Plan effort to preempt fails

While the complaint could have been brought under ERISA, the state-law cause of action arose independently of an ERISA plan, the court found.

Therefore, the situation failed to meet the second prong of the preemption test, even though it satisfied the first. Note: The preemption test originally was set out in Aetna Health v. Davila, 542 U.S. 200 (2004).

ERISA Problem Seen

The court noted that under ERISA,

a plan administrator shall discharge its “duties with respect to a plan solely in the interest of the participants and beneficiaries” exclusively for the purpose of “providing benefits to participants and their beneficiaries; and defraying reasonable expenses of administering the plan … in accordance with the documents and instruments governing the plan.
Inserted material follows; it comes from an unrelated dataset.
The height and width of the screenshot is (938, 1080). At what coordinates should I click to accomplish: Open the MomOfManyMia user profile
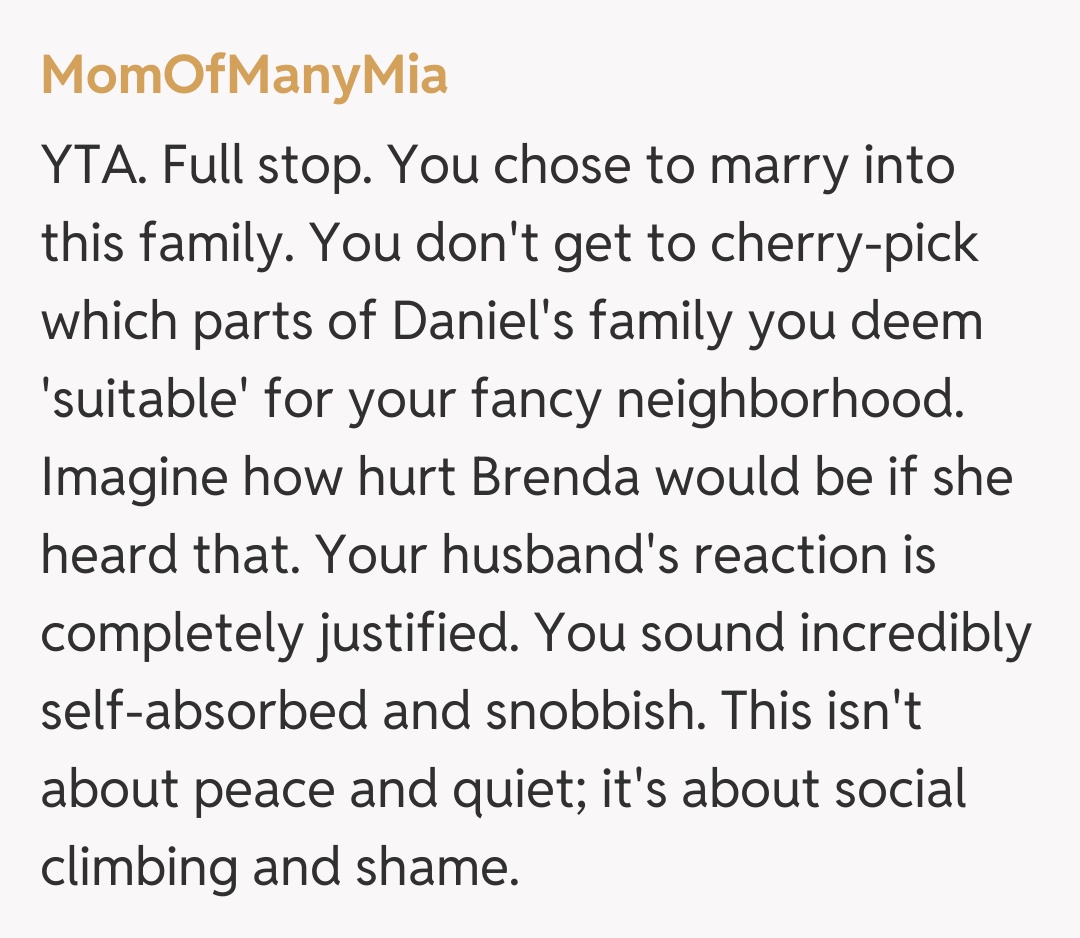[x=244, y=75]
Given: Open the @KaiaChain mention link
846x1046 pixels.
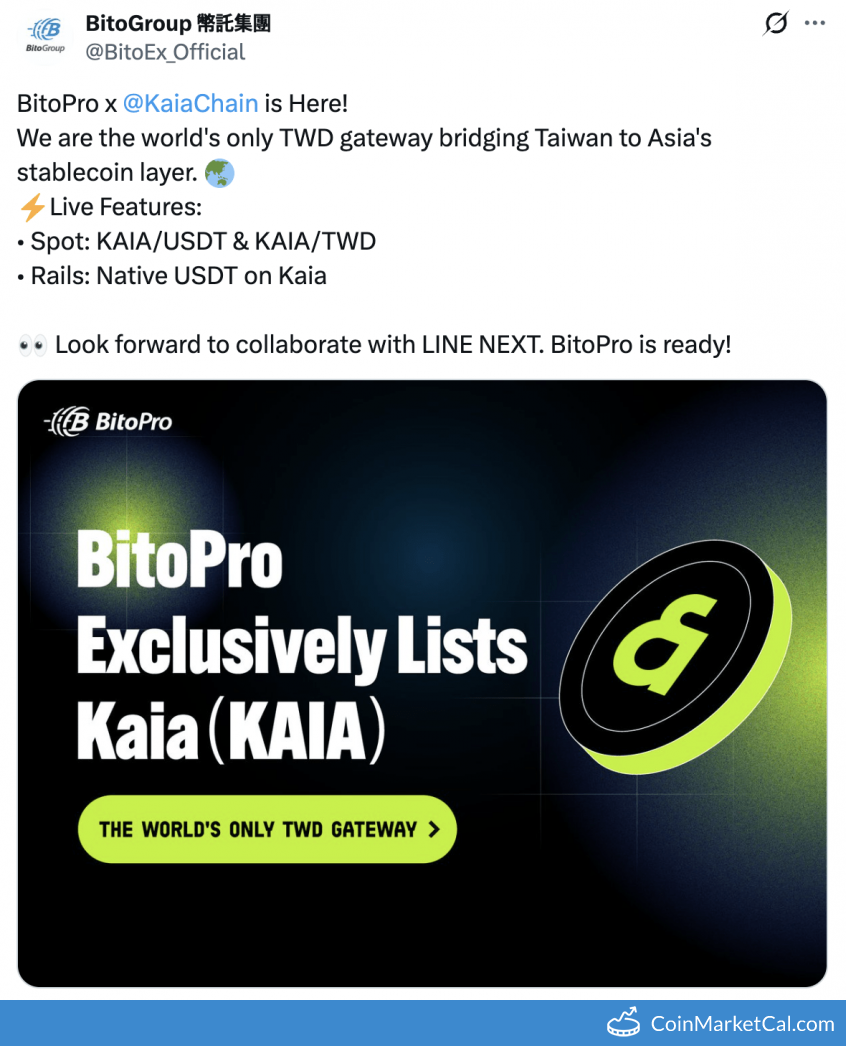Looking at the screenshot, I should 190,103.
The TPA accessed Rose’s health information ostensibly to help her arrange and perfect her care. Instead, the TPA passed the information on to Harris Farms, resulting in her termination and loss of health coverage. Thus, HealthComp failed to act in the interest of the employee/patient, and instead acted in the employer’s interest. That conduct could be seen as an actionable breach of fiduciary duty, under ERISA’s enforcement provisions.

The court said this case was different from a ruling from the 4th U.S. Circuit Court of Appeals in which health information was collected not for plan operations, but with the sole purpose of determining whether an employee was a threat to her co-workers.

State-law Charge Had Independent Basis

Nevertheless, the plan’s effort to preempt failed, because the alleged invasion of privacy implicated a law not depending on the administration of an ERISA plan.

Rose argued that the California Constitution creates an enforceable right of privacy, specifically intended to prevent disclosure of personal information. She said the duty in the California Constitution was wholly independent of ERISA.

HealthComp argued the alleged data misuse occurred in the course of administering an ERISA plan, and the cause of action arose exclusively from ERISA plan terms.

While the collection of Rose’s data was part of ERISA plan operations, the court stated that ERISA is not meant to provide “blanket immunity” from “garden variety torts” that only “peripherally impact daily plan administration.”

The legal standard used by the 9th Circuit is: “If the ERISA plan did not exist, there would be no cause of action.” But in this case, Rose’s privacy and unfair business practices complaints under state law could have been brought regardless of the disposition of any claim for benefits processed by HealthComp, and regardless of any case management work performed by the TPA, the court held.

Therefore, the court ruled that Rose’s state-law charges arose independently of ERISA plan terms, and ERISA did not preempt Rose’s state-law charges.

The court sent the case back to state court.